» **DIRECTIONS**: Write the next part of the forum thread about why Oracle picks a full table scan over an index range scan, starting after its last reply.

» **EXCERPT**:

Nadi Hajeh, July 07, 2010 - 10:53 am UTC
a) size of table (not in rows, in mega/gigabytes): 7 milion records, size: 1.3 GB
b) how many rows would be found by that where clause arround 50,000 records
using ('01-jan-2009') or using '01-jan-2009' the same result
in 10g: when i use the below select, it performs full table scan:
select a.* from radacct a
where a.acctstarttime < '01-jan-2009'
or
select a.* from radacct a
where a.acctstarttime < to_date('01-jan-2009')
but when i use delete as below, it uses the index range scan:
delete from radacct a
where a.acctstarttime < '01-jan-2009'
delete from radacct a
where a.acctstarttime < to_date('01-jan-2009')
but is 9i, in both cases (delete and select) the optimizer uses full table scan
in fact i'm not doing compare between 9i ad 10g, but we have two production databases into two different sites doing the same purpose, one is 9i, the other is 10g
thanks for your cooperation
July 08, 2010 - 11:58 am UTC
tell me the clustering_factor of the index and the cost of the full scan (from explain plan) and the cost of the select with an index hint from an explain plan.

» **SOURCE DATA**:
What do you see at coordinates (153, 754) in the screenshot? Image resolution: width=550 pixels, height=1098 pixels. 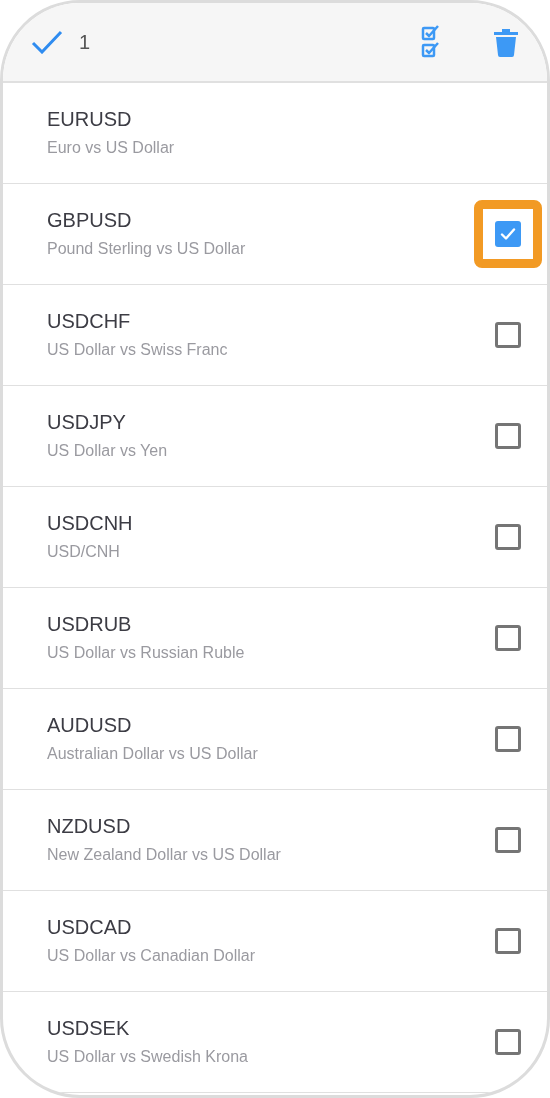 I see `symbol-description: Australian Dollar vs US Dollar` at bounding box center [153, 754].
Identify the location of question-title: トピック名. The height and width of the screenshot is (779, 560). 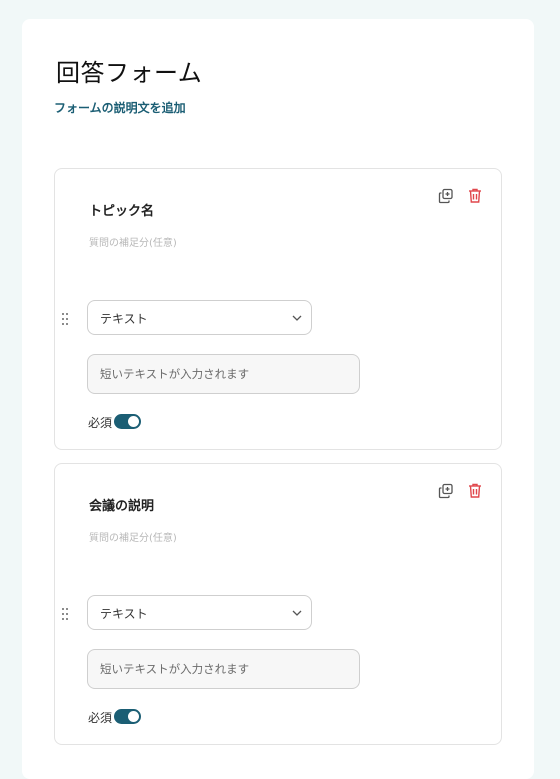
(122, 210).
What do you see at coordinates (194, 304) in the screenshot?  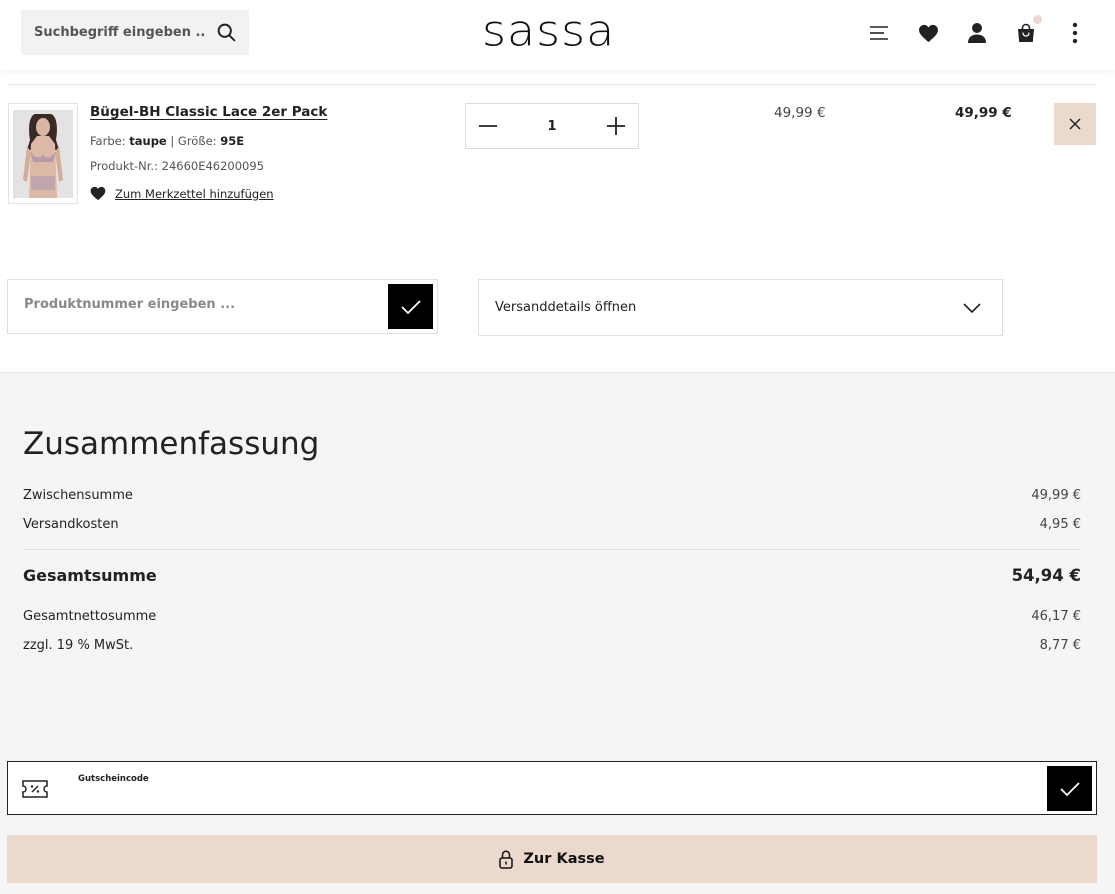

» **SOLVED PROBLEM**:
Nadi Hajeh, July 08, 2010 - 1:26 pm UTC
The clustering factor is 2802527
the cost of full scan is 38283
the cost when using index hint is 947146
July 08, 2010 - 1:47 pm UTC
can I see the plans, it sounds like it is getting the estimated card= values way off. You say "about 50,000", it looks like it is thinking more along the lines of "more than 900,000" records.
But, I'll guess that since the clustering factor is nearer to the number of rows than to the number of blocks in the table - it is estimating about 1 IO for every row - which might mean that ever for 50,000 records - it would not use the index - the full scan cost of 38k would be lower still.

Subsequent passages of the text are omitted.